- _Work instructions_
Reproduce the listing below word for word, keeping every line in its original order.

- _Information shown_
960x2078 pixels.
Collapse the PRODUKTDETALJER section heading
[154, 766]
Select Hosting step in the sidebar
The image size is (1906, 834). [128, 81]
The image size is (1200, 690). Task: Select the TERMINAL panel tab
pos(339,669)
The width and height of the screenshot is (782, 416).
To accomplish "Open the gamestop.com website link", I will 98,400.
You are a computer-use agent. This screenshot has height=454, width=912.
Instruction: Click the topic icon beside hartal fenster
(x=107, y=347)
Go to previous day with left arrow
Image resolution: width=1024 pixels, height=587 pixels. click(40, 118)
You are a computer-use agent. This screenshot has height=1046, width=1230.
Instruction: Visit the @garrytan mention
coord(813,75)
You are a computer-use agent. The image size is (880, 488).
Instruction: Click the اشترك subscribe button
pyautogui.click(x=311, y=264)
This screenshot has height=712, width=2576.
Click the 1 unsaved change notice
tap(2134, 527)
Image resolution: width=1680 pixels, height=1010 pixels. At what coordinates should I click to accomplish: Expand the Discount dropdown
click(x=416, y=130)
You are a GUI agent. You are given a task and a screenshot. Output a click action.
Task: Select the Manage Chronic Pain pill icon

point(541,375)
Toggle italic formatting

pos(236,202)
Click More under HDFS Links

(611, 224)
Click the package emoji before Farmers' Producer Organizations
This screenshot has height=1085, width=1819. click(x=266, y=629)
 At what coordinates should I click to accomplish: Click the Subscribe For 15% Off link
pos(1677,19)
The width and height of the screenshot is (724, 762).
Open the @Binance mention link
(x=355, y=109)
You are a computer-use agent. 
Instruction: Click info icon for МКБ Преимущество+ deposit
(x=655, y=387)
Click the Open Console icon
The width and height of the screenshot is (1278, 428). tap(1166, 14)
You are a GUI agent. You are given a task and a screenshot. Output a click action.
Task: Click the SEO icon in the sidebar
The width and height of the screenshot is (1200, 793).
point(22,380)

- _Task answer_
960x2078 pixels.
Collapse the PRODUKTDETALJER section heading
[154, 766]
Select Hosting step in the sidebar
The image size is (1906, 834). [128, 81]
The image size is (1200, 690). Task: Select the TERMINAL panel tab
pos(339,669)
The width and height of the screenshot is (782, 416).
To accomplish "Open the gamestop.com website link", I will 98,400.
You are a computer-use agent. This screenshot has height=454, width=912.
Instruction: Click the topic icon beside hartal fenster
(x=107, y=347)
Go to previous day with left arrow
Image resolution: width=1024 pixels, height=587 pixels. click(40, 118)
You are a computer-use agent. This screenshot has height=1046, width=1230.
Instruction: Visit the @garrytan mention
coord(813,75)
You are a computer-use agent. The image size is (880, 488).
Instruction: Click the اشترك subscribe button
pyautogui.click(x=311, y=264)
This screenshot has height=712, width=2576.
Click the 1 unsaved change notice
tap(2134, 527)
Image resolution: width=1680 pixels, height=1010 pixels. At what coordinates should I click to accomplish: Expand the Discount dropdown
click(x=416, y=130)
You are a GUI agent. You are given a task and a screenshot. Output a click action.
Task: Select the Manage Chronic Pain pill icon

point(541,375)
Toggle italic formatting

pos(236,202)
Click More under HDFS Links

(611, 224)
Click the package emoji before Farmers' Producer Organizations
This screenshot has height=1085, width=1819. click(x=266, y=629)
 At what coordinates should I click to accomplish: Click the Subscribe For 15% Off link
pos(1677,19)
The width and height of the screenshot is (724, 762).
Open the @Binance mention link
(x=355, y=109)
You are a computer-use agent. 
Instruction: Click info icon for МКБ Преимущество+ deposit
(x=655, y=387)
Click the Open Console icon
The width and height of the screenshot is (1278, 428). tap(1166, 14)
You are a GUI agent. You are given a task and a screenshot. Output a click action.
Task: Click the SEO icon in the sidebar
The width and height of the screenshot is (1200, 793).
point(22,380)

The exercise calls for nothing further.